Radeon HD 5450: Low Power, HTPC Heaven?
Manufacturer: ATI
UK Price (as Reviewed): £38.31 (inc. VAT) for the 512MB version
US Price (as Reviewed): $54.99 (ex. Tax) for the 512MB version
At under £40 the Radeon HD 5450 is probably one of the cheapest graphics cards we've ever reviewed, so generating the hundreds of FPS in
Crysis clearly isn't its forte. This maybe ATI's most inexpensive offering but its advanced set of features, combined with a budget AMD system, could make it the perfect ingredient for a killer Home Theatre PC. So much so, that we thought Intel's reign with its
GMA HD could be exceptionally short lived.
The HD 5450 brings 'DirectX 11 Gaming' to the table, but take that capacity with a pinch of salt given its meagre horsepower.
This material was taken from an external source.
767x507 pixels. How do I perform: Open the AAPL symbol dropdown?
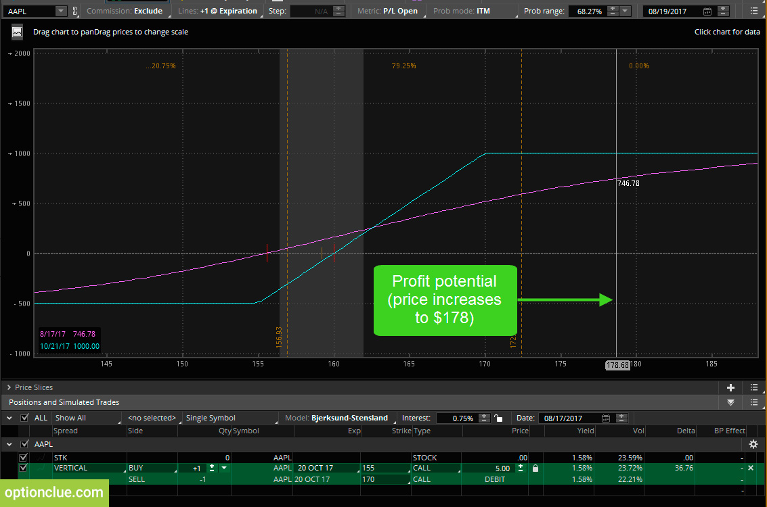click(x=60, y=11)
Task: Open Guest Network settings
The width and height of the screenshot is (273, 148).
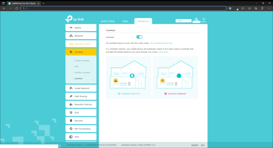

Its biggest advantage is actually the second generation of Universal Video Decoder, (UVD2.2) that now includes support for HDMI 1.3a and bit-streaming for all HD audio. Just like the rest of the 5000 series, now you can have Dolby TrueHD and DTS MasterHD over HDMI: a necessary addition for serious Home Theatre enthusiasts.
In addition to this, UVD2.2 has full support for BD-Live; including picture in picture, hardware post processing of resizing, denoise, deinterlacing, inverse telecine, 12-bit 'Deep Colour', and general improved compatibility with MPEG2, AVCHD (H.264) and VC1 codec playback. We've read AMD does include support for dual audio stream processing, but we cannot find whether they are HD-capable or not. Either way, AMD's latest UVD pretty much matches Intel's GMA HD on paper.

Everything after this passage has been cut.